### DATA SUPPLIED

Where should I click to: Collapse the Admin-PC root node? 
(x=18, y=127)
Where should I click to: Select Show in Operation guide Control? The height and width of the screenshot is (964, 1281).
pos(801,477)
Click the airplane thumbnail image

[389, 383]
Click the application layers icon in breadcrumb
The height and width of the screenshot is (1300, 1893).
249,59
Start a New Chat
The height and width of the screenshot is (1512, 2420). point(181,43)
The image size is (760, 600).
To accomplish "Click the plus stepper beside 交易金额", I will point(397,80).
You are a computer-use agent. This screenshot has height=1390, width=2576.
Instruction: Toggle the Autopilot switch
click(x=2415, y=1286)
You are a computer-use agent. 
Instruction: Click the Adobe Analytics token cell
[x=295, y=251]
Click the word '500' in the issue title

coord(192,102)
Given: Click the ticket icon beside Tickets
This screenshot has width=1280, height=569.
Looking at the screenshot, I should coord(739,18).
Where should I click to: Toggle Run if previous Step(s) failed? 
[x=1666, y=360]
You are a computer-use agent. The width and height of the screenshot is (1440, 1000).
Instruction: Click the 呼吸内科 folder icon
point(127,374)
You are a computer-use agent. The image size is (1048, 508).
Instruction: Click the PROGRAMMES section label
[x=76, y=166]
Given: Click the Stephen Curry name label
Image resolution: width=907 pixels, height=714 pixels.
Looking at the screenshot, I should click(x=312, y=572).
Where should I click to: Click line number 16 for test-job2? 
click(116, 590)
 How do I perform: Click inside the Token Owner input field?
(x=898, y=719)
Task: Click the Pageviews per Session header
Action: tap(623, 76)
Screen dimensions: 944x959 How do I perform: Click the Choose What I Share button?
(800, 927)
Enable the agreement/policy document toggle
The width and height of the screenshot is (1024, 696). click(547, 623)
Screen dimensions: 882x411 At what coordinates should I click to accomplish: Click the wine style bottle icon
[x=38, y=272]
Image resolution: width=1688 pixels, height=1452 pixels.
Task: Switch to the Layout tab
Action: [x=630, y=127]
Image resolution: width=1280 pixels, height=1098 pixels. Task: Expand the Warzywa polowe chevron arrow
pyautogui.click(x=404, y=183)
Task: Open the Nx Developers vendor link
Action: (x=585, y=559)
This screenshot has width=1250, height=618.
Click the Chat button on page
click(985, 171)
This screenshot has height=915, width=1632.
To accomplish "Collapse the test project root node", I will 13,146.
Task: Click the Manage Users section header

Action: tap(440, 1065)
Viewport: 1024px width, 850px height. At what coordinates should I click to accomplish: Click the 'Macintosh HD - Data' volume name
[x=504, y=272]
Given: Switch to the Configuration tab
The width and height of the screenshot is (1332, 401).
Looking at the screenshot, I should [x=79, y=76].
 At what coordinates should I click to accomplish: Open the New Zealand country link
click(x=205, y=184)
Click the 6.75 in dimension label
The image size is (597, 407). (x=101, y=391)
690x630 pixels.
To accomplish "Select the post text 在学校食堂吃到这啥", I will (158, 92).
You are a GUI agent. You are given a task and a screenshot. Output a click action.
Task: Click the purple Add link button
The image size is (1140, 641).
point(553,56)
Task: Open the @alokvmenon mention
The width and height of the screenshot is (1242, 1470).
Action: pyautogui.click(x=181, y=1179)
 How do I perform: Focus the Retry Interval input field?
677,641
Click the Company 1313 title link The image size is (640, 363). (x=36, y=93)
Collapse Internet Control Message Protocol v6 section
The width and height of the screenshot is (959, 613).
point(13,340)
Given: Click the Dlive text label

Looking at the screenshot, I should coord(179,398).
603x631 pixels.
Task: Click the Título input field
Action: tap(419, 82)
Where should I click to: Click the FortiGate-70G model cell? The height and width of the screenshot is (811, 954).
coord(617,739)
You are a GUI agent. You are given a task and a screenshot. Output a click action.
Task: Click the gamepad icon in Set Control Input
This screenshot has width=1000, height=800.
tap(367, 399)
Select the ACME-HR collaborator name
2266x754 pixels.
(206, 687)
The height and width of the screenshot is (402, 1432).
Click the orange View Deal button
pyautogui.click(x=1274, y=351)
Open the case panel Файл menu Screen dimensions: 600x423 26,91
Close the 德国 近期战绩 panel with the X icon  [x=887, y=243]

### TASK DETAILS
Rewrite the lines from the one containing "Task: Open the @alokvmenon mention" through the one containing "Action: tap(419, 82)", replacing "Retry Interval" with "Timeout Period" and leaving everything else unchanged.

### SOLUTION BELOW
Task: Open the @alokvmenon mention
The width and height of the screenshot is (1242, 1470).
Action: pyautogui.click(x=181, y=1179)
 How do I perform: Focus the Timeout Period input field?
677,641
Click the Company 1313 title link The image size is (640, 363). (x=36, y=93)
Collapse Internet Control Message Protocol v6 section
The width and height of the screenshot is (959, 613).
point(13,340)
Given: Click the Dlive text label

Looking at the screenshot, I should coord(179,398).
603x631 pixels.
Task: Click the Título input field
Action: tap(419, 82)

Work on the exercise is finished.